Youtube Videos captured with Browsertrix-Crawler not playable in Pywb

I’ve made a crawl of a blog with embedded youtube videos, that were than missing in the archive. Therefor I extracted all youtube embed urls (https://www.youtube.com/embed/) from the logs to capture them again.

I found, that when giving the youtube embed url directly as a seed to browsertrix-crawler, the video could get archived. I see, that the behavior for Youtube is failing right now (Autoplay Behavior: YouTube Embed · Workflow runs · webrecorder/browsertrix-behaviors · GitHub), but I was still able to capture the youtube pages like that - as a functional replay in ReplayWeb.Page shows.

This leads to the replay issue…

Replay issue

The youtube captures are functional in ReplayWeb.page but not in pywb.

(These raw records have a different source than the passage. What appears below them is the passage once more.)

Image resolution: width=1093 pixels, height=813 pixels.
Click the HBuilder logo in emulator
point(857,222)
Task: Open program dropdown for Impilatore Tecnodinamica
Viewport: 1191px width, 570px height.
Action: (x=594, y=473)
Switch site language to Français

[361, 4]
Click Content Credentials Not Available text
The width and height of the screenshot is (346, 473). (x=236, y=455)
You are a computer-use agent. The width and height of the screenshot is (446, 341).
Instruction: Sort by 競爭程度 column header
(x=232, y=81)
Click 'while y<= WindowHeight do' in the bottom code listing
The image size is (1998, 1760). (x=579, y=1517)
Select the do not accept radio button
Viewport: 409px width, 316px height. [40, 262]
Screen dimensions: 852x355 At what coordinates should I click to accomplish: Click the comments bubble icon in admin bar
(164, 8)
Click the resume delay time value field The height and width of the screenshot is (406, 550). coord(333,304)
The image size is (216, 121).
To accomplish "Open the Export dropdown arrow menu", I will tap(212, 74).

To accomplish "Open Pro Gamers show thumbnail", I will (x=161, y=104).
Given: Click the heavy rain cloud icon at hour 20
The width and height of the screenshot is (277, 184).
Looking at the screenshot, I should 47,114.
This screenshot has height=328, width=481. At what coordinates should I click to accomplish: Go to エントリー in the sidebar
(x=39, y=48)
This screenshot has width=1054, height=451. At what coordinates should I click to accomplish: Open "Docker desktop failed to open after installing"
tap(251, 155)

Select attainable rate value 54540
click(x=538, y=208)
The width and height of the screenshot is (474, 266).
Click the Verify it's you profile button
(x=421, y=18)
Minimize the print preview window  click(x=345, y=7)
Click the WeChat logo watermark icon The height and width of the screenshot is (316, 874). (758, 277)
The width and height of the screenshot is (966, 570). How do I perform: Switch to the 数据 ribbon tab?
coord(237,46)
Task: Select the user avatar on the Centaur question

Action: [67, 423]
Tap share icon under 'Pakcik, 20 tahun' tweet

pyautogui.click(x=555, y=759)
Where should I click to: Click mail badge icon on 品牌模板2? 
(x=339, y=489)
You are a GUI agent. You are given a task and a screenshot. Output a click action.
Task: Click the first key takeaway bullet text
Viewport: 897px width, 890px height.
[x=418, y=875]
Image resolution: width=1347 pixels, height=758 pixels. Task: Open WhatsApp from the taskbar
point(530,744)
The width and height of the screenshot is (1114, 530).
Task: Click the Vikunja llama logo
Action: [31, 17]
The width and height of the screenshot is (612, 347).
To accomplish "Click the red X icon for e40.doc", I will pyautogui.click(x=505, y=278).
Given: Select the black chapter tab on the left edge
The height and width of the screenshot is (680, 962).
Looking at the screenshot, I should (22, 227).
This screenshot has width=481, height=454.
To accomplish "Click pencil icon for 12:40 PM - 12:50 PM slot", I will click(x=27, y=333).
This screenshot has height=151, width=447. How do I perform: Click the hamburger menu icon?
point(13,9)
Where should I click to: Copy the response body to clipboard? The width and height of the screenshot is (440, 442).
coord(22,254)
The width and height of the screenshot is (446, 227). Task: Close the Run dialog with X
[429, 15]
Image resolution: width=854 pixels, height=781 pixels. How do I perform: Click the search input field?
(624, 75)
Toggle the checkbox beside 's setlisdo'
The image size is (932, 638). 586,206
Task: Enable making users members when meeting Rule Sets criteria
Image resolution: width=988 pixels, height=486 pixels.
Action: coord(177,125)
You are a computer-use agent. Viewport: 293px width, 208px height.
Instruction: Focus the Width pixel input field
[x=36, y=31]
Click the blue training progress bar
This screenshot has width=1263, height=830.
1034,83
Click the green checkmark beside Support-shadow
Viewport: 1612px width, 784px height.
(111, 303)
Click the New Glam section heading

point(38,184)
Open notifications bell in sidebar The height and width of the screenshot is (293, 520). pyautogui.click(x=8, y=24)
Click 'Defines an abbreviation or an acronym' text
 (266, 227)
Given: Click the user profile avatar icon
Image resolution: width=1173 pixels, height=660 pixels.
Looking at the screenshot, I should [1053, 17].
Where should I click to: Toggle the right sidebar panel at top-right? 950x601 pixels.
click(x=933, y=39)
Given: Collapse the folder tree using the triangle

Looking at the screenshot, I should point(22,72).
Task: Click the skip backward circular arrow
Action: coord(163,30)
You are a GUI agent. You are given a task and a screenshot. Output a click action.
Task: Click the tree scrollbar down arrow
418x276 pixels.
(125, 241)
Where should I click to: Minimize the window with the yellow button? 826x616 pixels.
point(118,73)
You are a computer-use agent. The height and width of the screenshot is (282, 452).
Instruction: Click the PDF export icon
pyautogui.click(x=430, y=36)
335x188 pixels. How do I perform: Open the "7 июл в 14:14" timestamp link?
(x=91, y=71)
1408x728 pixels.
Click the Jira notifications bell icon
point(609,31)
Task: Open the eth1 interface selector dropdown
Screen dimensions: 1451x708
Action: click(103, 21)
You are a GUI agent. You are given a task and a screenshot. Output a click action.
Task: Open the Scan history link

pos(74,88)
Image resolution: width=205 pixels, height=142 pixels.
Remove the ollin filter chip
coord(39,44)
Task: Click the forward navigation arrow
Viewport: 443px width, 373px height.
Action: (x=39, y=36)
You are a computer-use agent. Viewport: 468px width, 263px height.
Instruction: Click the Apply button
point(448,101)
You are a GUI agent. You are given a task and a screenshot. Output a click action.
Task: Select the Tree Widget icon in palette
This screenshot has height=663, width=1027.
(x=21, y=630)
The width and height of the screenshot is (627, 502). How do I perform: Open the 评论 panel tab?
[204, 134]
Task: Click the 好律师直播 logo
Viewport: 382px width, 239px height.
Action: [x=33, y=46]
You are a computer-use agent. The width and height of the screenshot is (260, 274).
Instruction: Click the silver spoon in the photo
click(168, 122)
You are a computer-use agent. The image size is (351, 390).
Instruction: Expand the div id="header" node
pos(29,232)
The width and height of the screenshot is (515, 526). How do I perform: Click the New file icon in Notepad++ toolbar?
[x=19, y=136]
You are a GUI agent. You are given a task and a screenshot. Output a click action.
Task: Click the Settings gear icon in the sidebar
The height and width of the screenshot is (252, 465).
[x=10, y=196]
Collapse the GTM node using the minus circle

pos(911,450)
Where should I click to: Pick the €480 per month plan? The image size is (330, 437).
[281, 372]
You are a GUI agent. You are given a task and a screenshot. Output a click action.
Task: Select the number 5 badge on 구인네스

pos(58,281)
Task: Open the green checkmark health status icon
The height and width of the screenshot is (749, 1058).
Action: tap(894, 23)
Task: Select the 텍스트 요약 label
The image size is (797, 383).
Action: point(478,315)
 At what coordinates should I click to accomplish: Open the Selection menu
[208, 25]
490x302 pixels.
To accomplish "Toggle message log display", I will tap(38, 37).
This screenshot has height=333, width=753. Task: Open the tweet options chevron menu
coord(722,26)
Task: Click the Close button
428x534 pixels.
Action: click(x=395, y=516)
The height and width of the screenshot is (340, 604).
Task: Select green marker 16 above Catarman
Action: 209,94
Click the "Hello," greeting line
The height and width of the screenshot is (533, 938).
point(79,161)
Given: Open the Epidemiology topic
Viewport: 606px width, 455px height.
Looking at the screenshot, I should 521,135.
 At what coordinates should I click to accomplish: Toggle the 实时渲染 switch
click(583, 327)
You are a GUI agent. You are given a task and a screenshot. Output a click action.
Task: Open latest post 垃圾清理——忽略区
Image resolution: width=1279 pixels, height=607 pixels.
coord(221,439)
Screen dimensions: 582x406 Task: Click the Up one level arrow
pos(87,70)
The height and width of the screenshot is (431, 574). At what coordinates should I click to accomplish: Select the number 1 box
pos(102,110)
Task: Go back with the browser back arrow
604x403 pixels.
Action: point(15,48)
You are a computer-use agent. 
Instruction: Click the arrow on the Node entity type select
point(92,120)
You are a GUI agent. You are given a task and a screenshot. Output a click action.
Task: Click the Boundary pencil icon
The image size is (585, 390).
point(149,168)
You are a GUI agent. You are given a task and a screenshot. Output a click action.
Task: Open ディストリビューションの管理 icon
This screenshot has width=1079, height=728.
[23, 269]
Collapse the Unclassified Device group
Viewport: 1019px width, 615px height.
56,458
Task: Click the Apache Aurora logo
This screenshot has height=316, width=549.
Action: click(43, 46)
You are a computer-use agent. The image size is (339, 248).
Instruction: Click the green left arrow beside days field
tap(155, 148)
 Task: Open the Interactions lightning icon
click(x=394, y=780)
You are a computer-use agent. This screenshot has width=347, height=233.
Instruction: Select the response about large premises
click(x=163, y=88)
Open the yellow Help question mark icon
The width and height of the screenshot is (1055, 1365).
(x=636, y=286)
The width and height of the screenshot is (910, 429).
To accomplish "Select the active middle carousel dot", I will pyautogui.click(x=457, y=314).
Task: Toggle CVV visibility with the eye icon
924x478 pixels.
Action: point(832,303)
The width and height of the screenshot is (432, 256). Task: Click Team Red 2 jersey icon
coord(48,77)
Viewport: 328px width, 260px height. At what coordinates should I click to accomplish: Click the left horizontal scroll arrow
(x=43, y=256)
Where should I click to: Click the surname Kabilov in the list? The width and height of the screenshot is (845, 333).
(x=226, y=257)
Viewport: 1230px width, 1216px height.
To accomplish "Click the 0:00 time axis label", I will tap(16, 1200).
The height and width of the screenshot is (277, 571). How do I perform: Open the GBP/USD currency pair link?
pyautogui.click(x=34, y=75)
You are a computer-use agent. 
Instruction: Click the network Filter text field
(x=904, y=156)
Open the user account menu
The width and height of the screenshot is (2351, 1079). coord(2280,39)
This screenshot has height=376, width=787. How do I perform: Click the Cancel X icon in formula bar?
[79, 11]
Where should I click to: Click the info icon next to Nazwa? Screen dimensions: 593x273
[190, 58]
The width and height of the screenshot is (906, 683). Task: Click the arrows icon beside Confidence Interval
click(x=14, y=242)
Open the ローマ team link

pywb (version 2.8.0) ReplayWeb.Page (v2.3.4)
Browsertrix-Crawler capture (1.5.8, with warcio.js 2.4.3) not playable playable
ArchiveWeb.Page capture ( 0.14.2, using warcio.js 2.4.2) playable playable

I think it has something to do with the resource: https://www.youtube.com/youtubei/v1/player?prettyPrint=false. For those combinations of tools, were the video is playable, the response to this url request is 200. In the combination browsertrix-crawler & pywb, the response is 404.

Browsertrix Capture

pywb replay: https://webarchives.rhizome.org/youtube_embeds_5_1741774579/20250312101726/https://www.youtube.com/embed/n7ky-nuw-us
zipped pywb collection: https://monaulrich.online/web_archives/youtube_embeds_5_1741774579.zip

ArchiveWeb.page Capture

downloaded wacz from AWP: https://monaulrich.online/web_archives/youtube_embeds_5_awp.wacz
pywb replay (reindexed): https://webarchives.rhizome.org/youtube_embeds_5_awp/20250312101726/https://www.youtube.com/embed/n7ky-nuw-us
zipped pywb collection: https://monaulrich.online/web_archives/youtube_embeds_5_awp.zip

Index & WARCs Checks

I have also checked the resource (https://www.youtube.com/youtubei/v1/player?prettyPrint=false) in both warcs and indexes. And the pywb index of the browsertrix capture does not contain the hole POST Request Header and Payload - where the pywb index of the ArchiveWeb.Page Captures contains it.

If I can provide any more details, or if should check something else, please let me know.
I am also not 100% sure, if that is the right track.
Thank you very much in advance!

1 Like

I wonder if client side replay in pywb will fix this?